▶ **Work instruction**
Print the part of the case discussion on atrial myxoma and pectus excavatum that begins with the words containing "According to the" and ends with "affecting them independently.".

▶ **Selected excerpt**

────────────────

According to the literature, although no specific racial predisposition has been identified, the deformity is more common in individuals of Caucasian descent, and less common in Asians, African Americans, or Hispanics. The incidence of "funnel chest" can reach 8 cases per 1, 000 live births. However, the true incidence and prevalence of pectus excavatum are still not fully known and may be much higher than the currently recorded numbers (up to 5%, according to radiological reports), as large-scale population studies on the subject have not been conducted (10).
Therefore, since no studies have established a causal or associative relationship between myxoma and pectus excavatum, it is concluded that these conditions coexist rarely and without direct connection, reinforcing that their coincidence in an individual would be explained by chance, affecting them independently.
Cardiac Magnetic Resonance Imaging (CMRI) is essential for the accurate diagnosis of cardiac tumors, as it provides information on the heart's structure and hemodynamics. Additionally, it aids in surgical planning by determining the location, extent, and impact of lesions, allowing for a more effective therapeutic approach and a more positive prognosis. Moreover, it can generate detailed additional data on the heart's structure and hemodynamics, complementing the results of echocardiography. While echocardiography is commonly used as an initial test for identifying cardiac masses, it may be difficult to differentiate myxomas from other cardiac lesions, such as thrombi (13). CMRI functions as an essential non-invasive method for diagnosing primary cardiac tumors, offering images with better contrast resolution, a larger field of view, and the unique ability to distinguish lesions based on tissue characteristics. This exam also assists in determining the location, extent, and functional impact of the lesion. Currently, CMRI is the most reliable and accurate imaging technique, considered the "Gold Standard" for evaluating cardiac tumors, providing superior quality in terms of contrast resolution and tissue detail compared to other tests, such as transesophageal echocardiography. Thus, CMRI is essential for obtaining a conclusive diagnosis of cardiac masses, as well as determining therapeutic planning and patient prognosis. Large, benign tumors that cause symptoms are typically treated with complete surgical removal, and in most cases, individuals adapt satisfactorily to the surgical procedure. Patients with benign masses have a life expectancy comparable to the general population (14).
Currently, surgical removal of the atrial myxoma is the most recommended treatment, as there are no medications that can prevent tumor growth (6). Symptomatic myxomas need to be surgically removed as soon as possible after diagnosis, and the surgical approach should allow for minimal manipulation of the tumor, provide adequate access for complete lesion removal, including the pedicle area, allow assessment of all four heart chambers, and be both safe and effective. It is generally observed that the prognosis for cardiac myxoma surgery is very favorable, with mortality rates below 3% (5).
The patient's prolonged clinical course reflects the insidious progression of the atrial myxoma growth. Furthermore, the external calcification process and adhesions of the tumor to the left atrial wall support the extended evolution time of the condition before the patient sought medical assistance.
The choice of access to the thoracic cavity via right anterolateral thoracotomy was made due to both the pectus excavatum and the satisfactory access to the left atrium, the cardiac cavity of interest for tumor resection. The sternal reconstruction after a median sternotomy in a pectus excavatum patient might lead to a challenging and unique for the repair; the sternal adhesions and risk of cardiac injuries must be considered (15). In this case report, there was not the purpose of correction of pectus excavatum due to age, asymptomatic presentation and no patient’s desire.

────────────────

▶ **Source material**
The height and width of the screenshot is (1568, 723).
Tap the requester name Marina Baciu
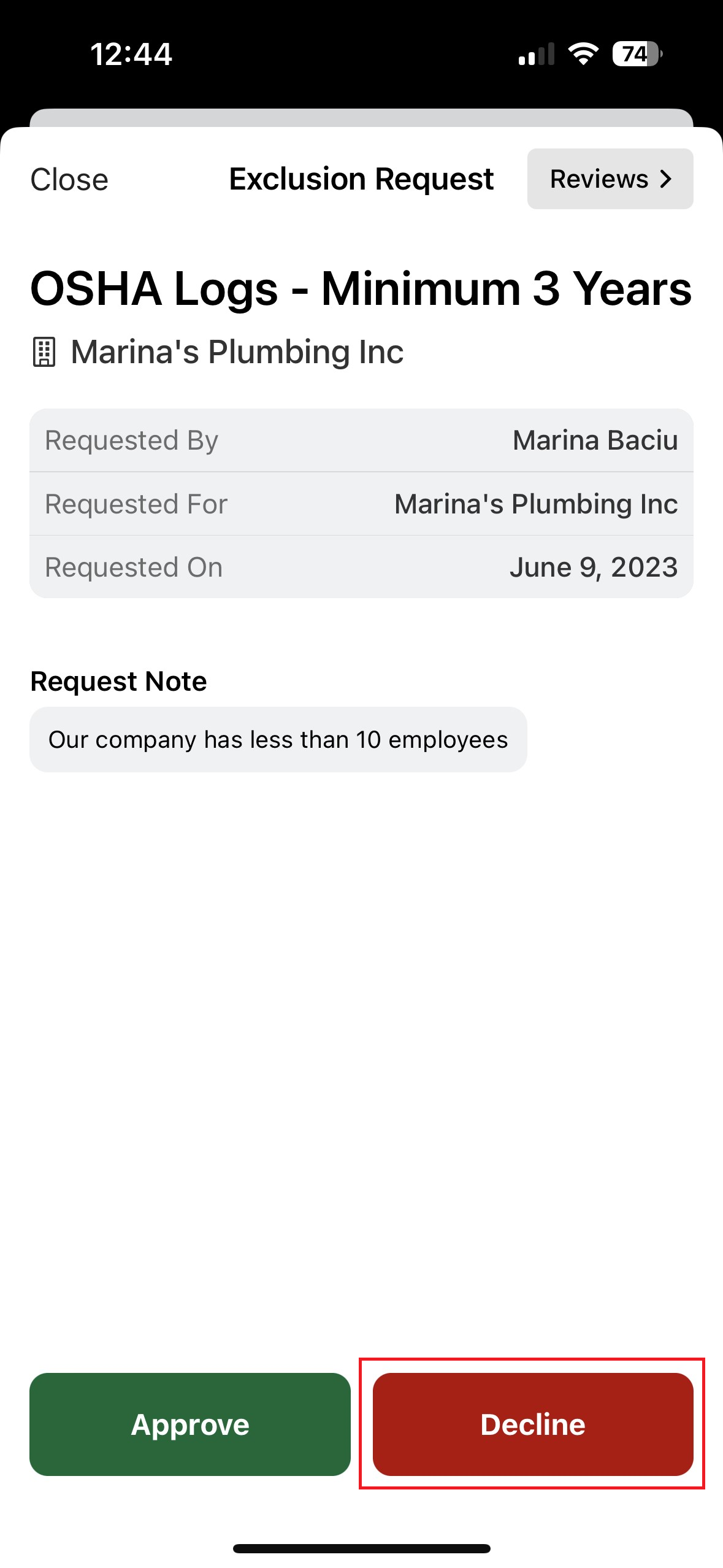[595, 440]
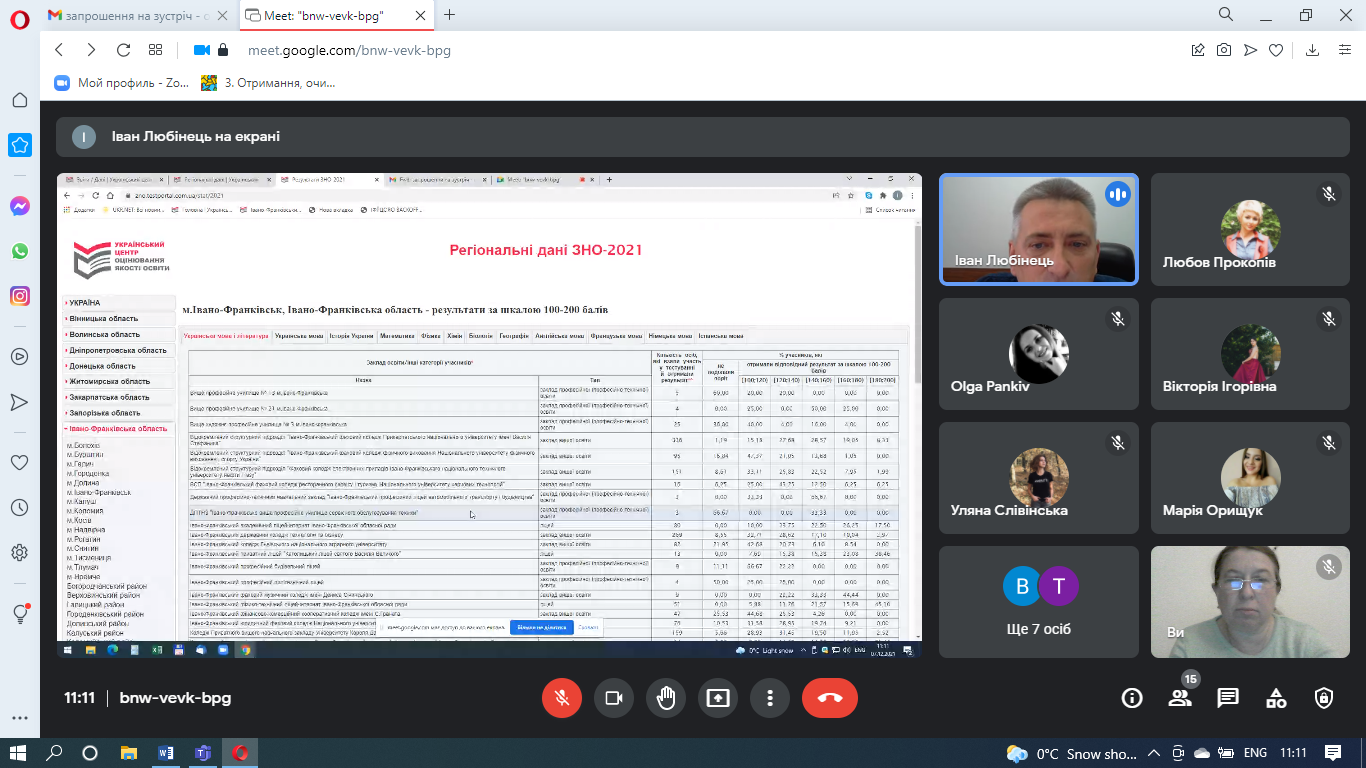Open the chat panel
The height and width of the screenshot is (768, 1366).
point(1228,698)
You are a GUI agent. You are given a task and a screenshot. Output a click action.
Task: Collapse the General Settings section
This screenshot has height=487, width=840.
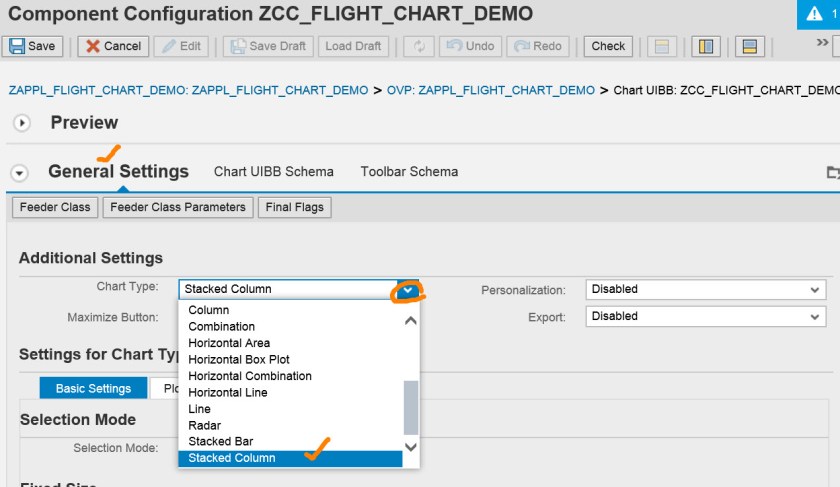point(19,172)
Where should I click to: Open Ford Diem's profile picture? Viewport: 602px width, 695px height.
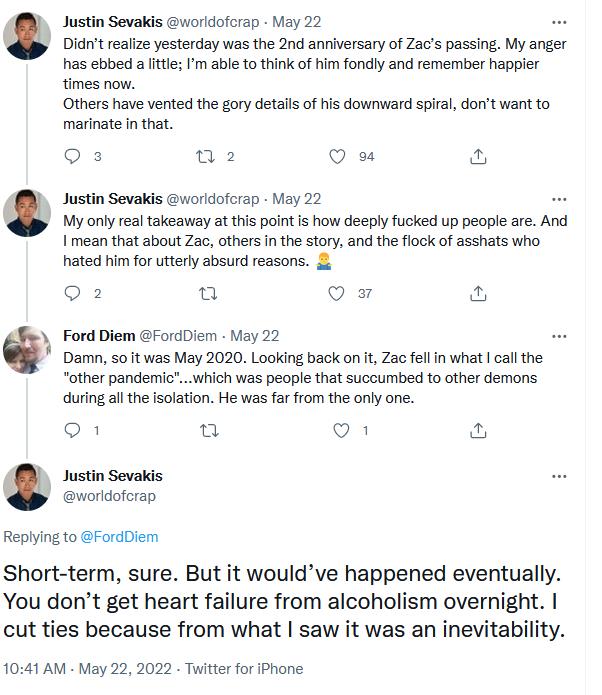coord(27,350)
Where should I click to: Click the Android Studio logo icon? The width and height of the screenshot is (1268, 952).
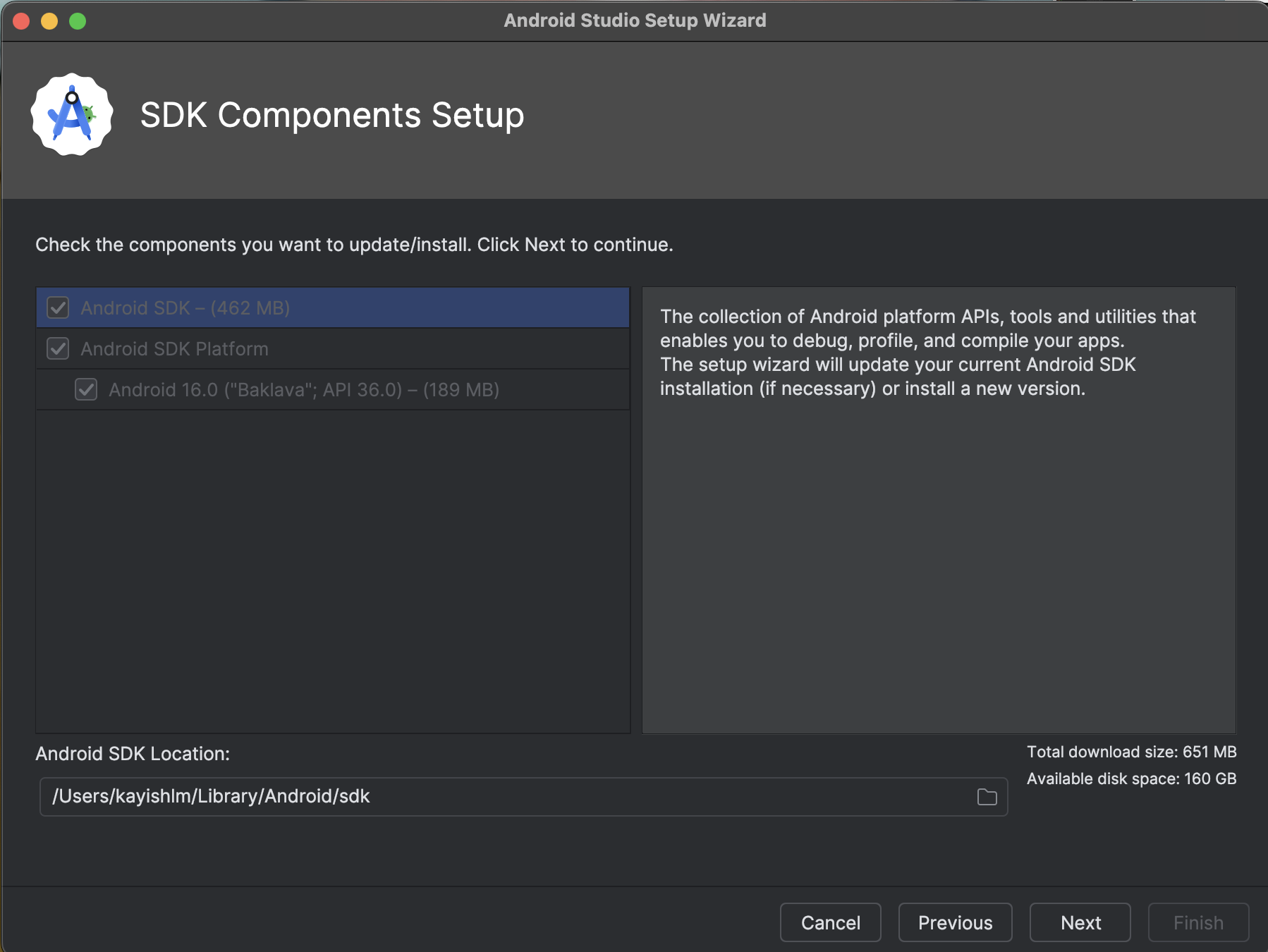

────────────────

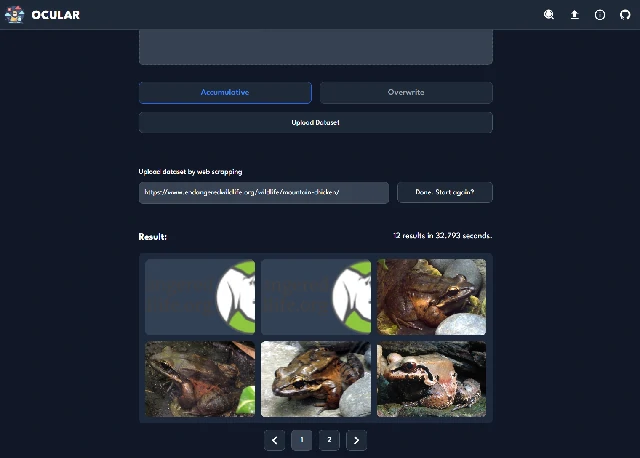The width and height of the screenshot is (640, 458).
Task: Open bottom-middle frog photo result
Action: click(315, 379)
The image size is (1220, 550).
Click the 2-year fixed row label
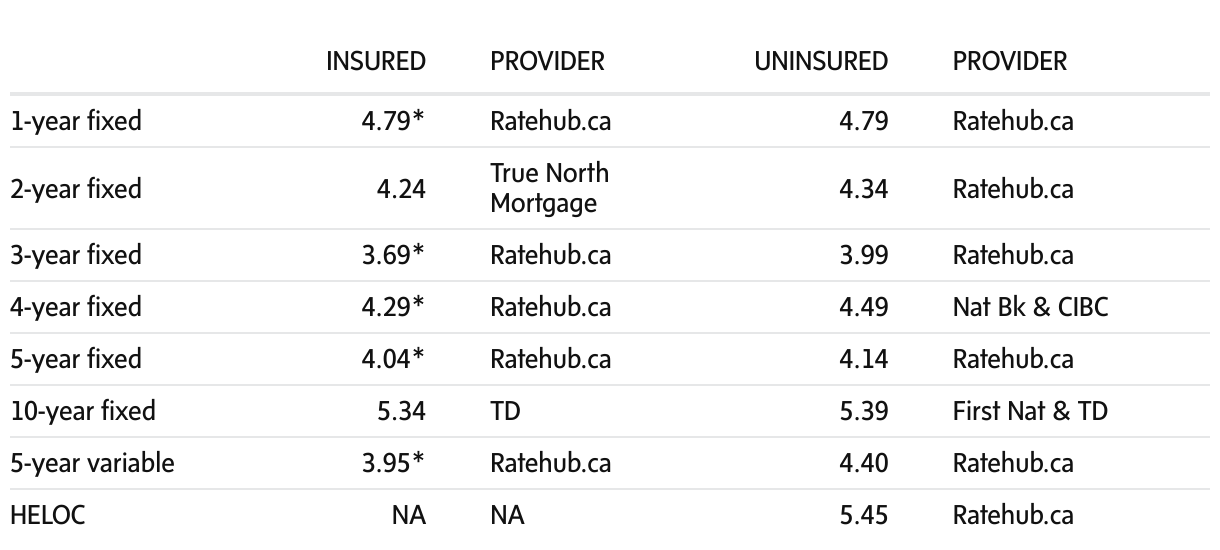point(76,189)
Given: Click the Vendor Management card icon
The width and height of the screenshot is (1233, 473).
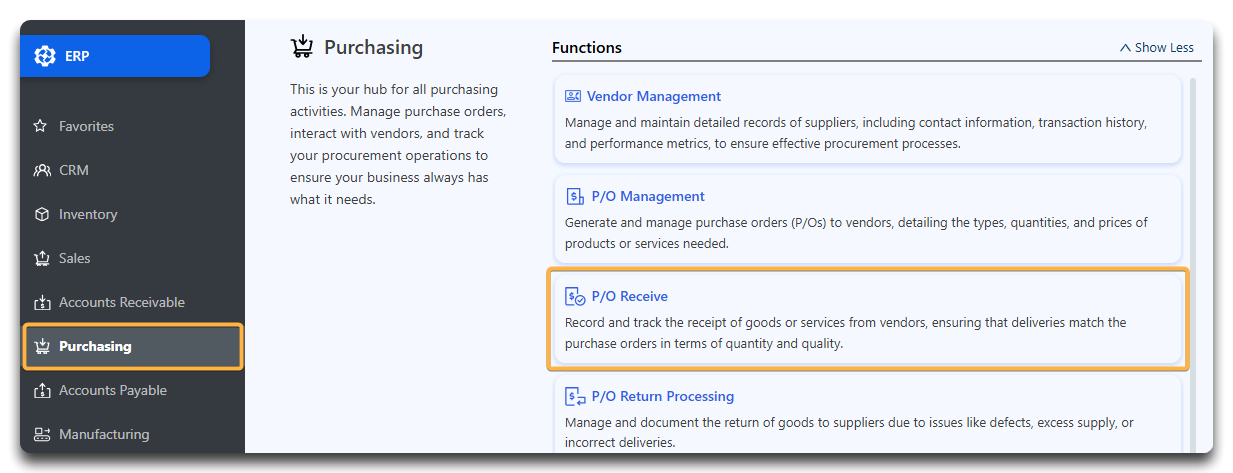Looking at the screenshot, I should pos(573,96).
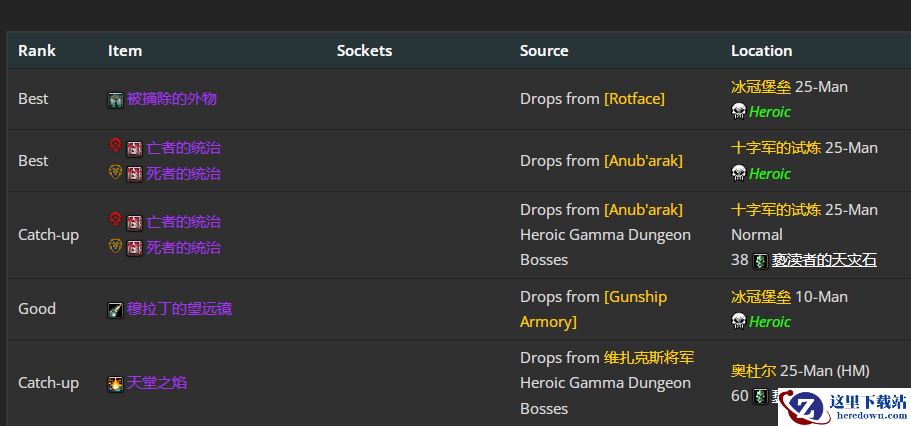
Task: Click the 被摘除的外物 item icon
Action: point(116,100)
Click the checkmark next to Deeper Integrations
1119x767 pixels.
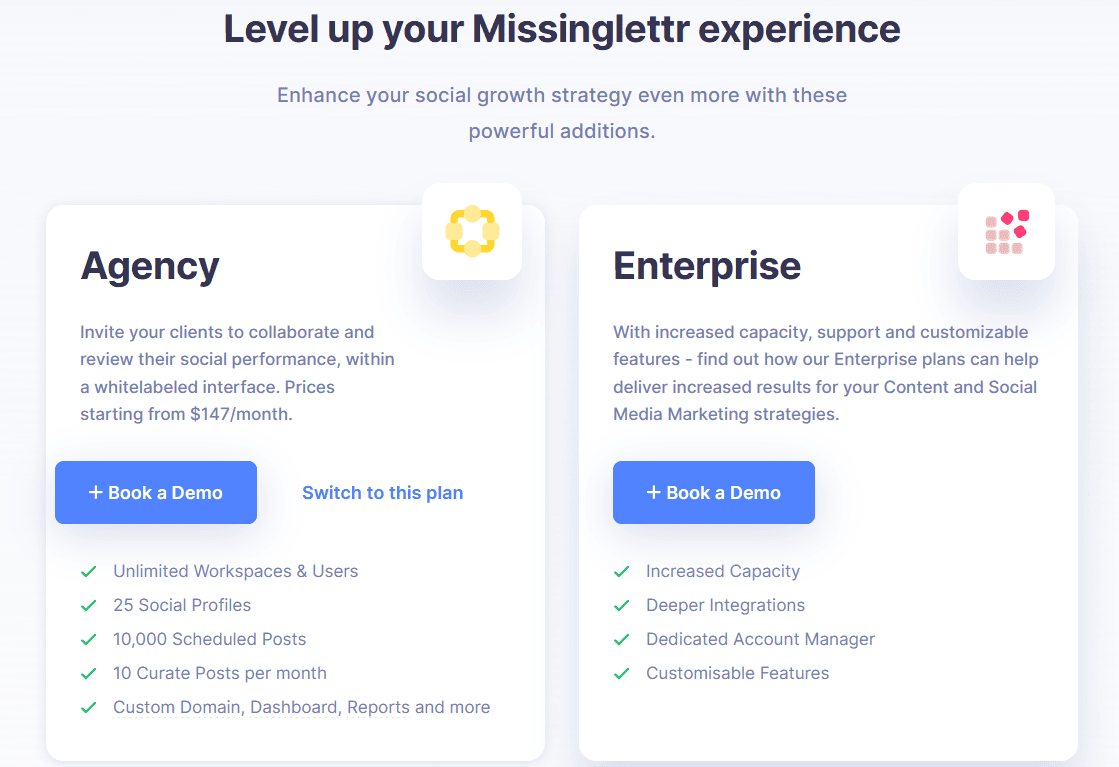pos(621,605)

────────────────

▶ **Exercise response**
According to the literature, although no specific racial predisposition has been identified, the deformity is more common in individuals of Caucasian descent, and less common in Asians, African Americans, or Hispanics. The incidence of "funnel chest" can reach 8 cases per 1, 000 live births. However, the true incidence and prevalence of pectus excavatum are still not fully known and may be much higher than the currently recorded numbers (up to 5%, according to radiological reports), as large-scale population studies on the subject have not been conducted (10).
Therefore, since no studies have established a causal or associative relationship between myxoma and pectus excavatum, it is concluded that these conditions coexist rarely and without direct connection, reinforcing that their coincidence in an individual would be explained by chance, affecting them independently.